母親役を譲ってくれた、顔の分からないあの子と。
「……さようなら、〝お母さん〟……」
泣きそうだけど、もう泣かない。だって、その役割は自分が背負っていくものだから。
「そうだよね、セレナーデ……?」横で金髪の女の子が、ただただ黙って空を見上げている。同い年ぐらいの女の子なのに、彼女は自分の娘だと言う。
なら、自分が出来ることは一つだ。
「友達のためによく頑張ったね、セレナーデ。偉い偉い」
そっと抱き寄せて、頭を撫でてあげた。金髪の少女は、その手を払い除けなかった。ただ静かに、芹那の胸の内でしゃくりを上げていた。まるで紘に撫でられた自分みたいだ。
辺りを見渡すとエンテレケイア達は、悲愴な、しかし、何処か安堵した表情で空を見上げていた。
茉莉はぽかんと口を開けて、空を見上げていた。そこにおずおずと蘭子が近づいて
いき、黙って後ろから肩を抱きかかえた。茉莉も、それを拒まなかった。
水無瀬顕長は、ただ茫然と佇んでいる。自分の人生の行く末に思いを馳せたのだろう。
「やっぱり、お兄ちゃんも志乃ちゃんも凄いなあ……」
そう感慨に耽った瞬間、ドクン、と心臓の鼓動が聞こえた。
――苦しい。身体が熱い。血管の中が、暴れ回っているような感じがする。エムザラ遺伝子の暴走症候群が始まったのだ。

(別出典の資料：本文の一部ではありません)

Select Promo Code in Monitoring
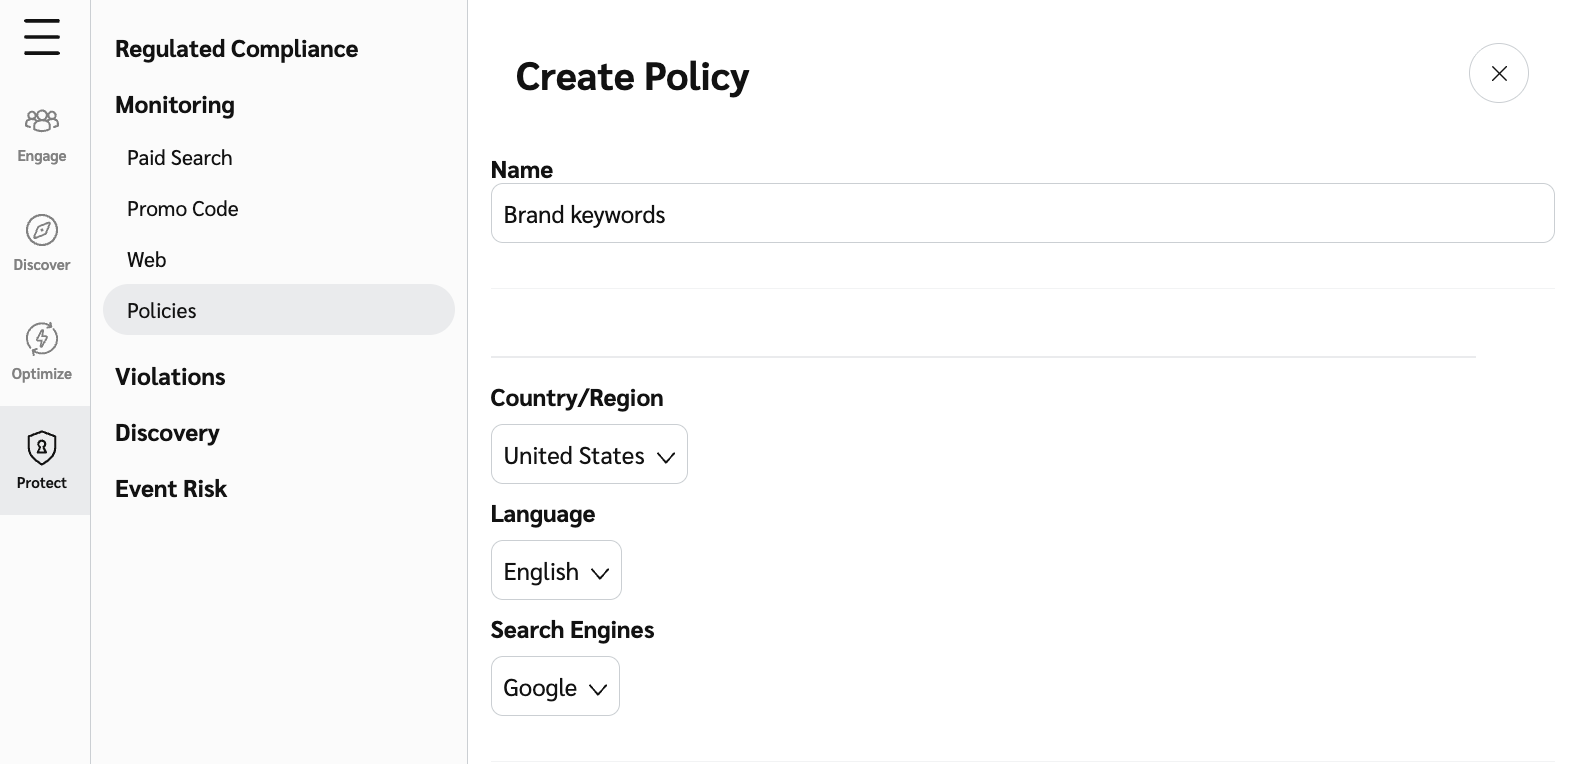 pyautogui.click(x=183, y=209)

「――ちょ、ちょっと、高宮芹那? しっかりして! 大丈夫! ねえ、芹那⁉」
あんなに自分を憎悪していたセレナーデが泣きそうな顔で心配している姿をぼんやりと見ながら、芹那の意識は遠のいていった。
*
「……何の真似ですか、これは?」
キャノピーを開いた瞬間、戦闘機の下方で、大勢の特殊部隊員が紘と志乃を取り囲んでいた。その先頭に立つのは、とても晴れやかな笑みを浮かべた冴島だ。
「素晴らしい。君達こそ、この国を真に担う次世代だ! 私の見立ては間違っていなかった! すぐに二人を〝保護〟しろ。これから始まる、第二次失楽園計画の最重要ユニットだからな」
志乃は紘を掴み上げると、すぐに操縦席から脱出を試みた。
しかし、既に限界だったのだろう。志乃は「あ、あれ……?」と〈プロヴィデンス〉に乗っ取られた時と同じように紘へと倒れ伏す。紘もまた、傷だらけの身体でこれ以上戦えるわけもなかった。
紘はヘルメットを取り、志乃を抱きかかえたまま、眼下の冴島を見る。
冴島は老齢ながらも鋭い眼光で、紘の方を見据えている。
彼は国家の体現者だった。
人生を仕組まれた紘と志乃では、彼に勝つことは出来なかった。